■ **The problem**:
Please copy the last part of the entries exactly: the line that has "Click the 问题管理 list icon" and every line up to and including the end, nothing more.

■ **Information supplied**:

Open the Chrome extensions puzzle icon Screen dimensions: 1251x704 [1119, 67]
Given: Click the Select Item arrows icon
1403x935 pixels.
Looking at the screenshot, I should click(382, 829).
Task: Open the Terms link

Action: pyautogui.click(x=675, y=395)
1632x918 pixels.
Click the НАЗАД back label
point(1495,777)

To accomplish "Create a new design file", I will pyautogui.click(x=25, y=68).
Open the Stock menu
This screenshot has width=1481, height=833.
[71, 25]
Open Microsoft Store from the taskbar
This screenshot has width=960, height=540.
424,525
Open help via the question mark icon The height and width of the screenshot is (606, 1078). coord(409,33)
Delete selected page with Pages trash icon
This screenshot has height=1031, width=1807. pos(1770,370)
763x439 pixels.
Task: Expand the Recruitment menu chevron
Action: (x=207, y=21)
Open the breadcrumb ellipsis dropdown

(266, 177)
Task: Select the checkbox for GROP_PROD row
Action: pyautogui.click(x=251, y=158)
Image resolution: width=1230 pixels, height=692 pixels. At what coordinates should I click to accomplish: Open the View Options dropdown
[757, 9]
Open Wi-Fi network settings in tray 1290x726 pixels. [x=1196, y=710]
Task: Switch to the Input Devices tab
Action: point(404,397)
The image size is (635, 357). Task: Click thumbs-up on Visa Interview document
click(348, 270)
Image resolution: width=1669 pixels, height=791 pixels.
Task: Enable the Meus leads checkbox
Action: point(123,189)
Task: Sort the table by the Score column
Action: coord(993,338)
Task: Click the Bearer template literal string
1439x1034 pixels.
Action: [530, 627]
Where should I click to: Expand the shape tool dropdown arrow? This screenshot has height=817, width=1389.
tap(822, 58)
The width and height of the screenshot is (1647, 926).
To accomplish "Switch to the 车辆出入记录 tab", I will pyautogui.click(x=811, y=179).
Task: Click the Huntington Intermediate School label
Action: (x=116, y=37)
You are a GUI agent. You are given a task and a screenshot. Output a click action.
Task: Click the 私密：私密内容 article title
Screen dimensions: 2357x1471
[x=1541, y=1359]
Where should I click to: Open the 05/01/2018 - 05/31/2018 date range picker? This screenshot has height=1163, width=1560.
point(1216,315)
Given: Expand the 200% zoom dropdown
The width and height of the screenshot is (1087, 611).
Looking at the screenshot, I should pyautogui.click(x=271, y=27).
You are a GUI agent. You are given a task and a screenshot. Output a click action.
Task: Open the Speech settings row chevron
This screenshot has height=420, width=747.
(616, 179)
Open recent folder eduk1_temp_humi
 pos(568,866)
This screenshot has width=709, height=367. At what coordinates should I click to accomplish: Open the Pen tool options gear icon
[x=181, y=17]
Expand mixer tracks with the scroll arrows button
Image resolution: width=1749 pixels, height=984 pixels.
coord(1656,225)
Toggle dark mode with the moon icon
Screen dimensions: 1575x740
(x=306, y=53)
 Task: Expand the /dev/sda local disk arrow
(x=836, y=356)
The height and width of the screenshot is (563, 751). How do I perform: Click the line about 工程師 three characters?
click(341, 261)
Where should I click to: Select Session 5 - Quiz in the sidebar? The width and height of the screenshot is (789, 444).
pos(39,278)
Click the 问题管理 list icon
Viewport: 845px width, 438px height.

■ **Result for this task**:
Click the 问题管理 list icon
Viewport: 845px width, 438px height.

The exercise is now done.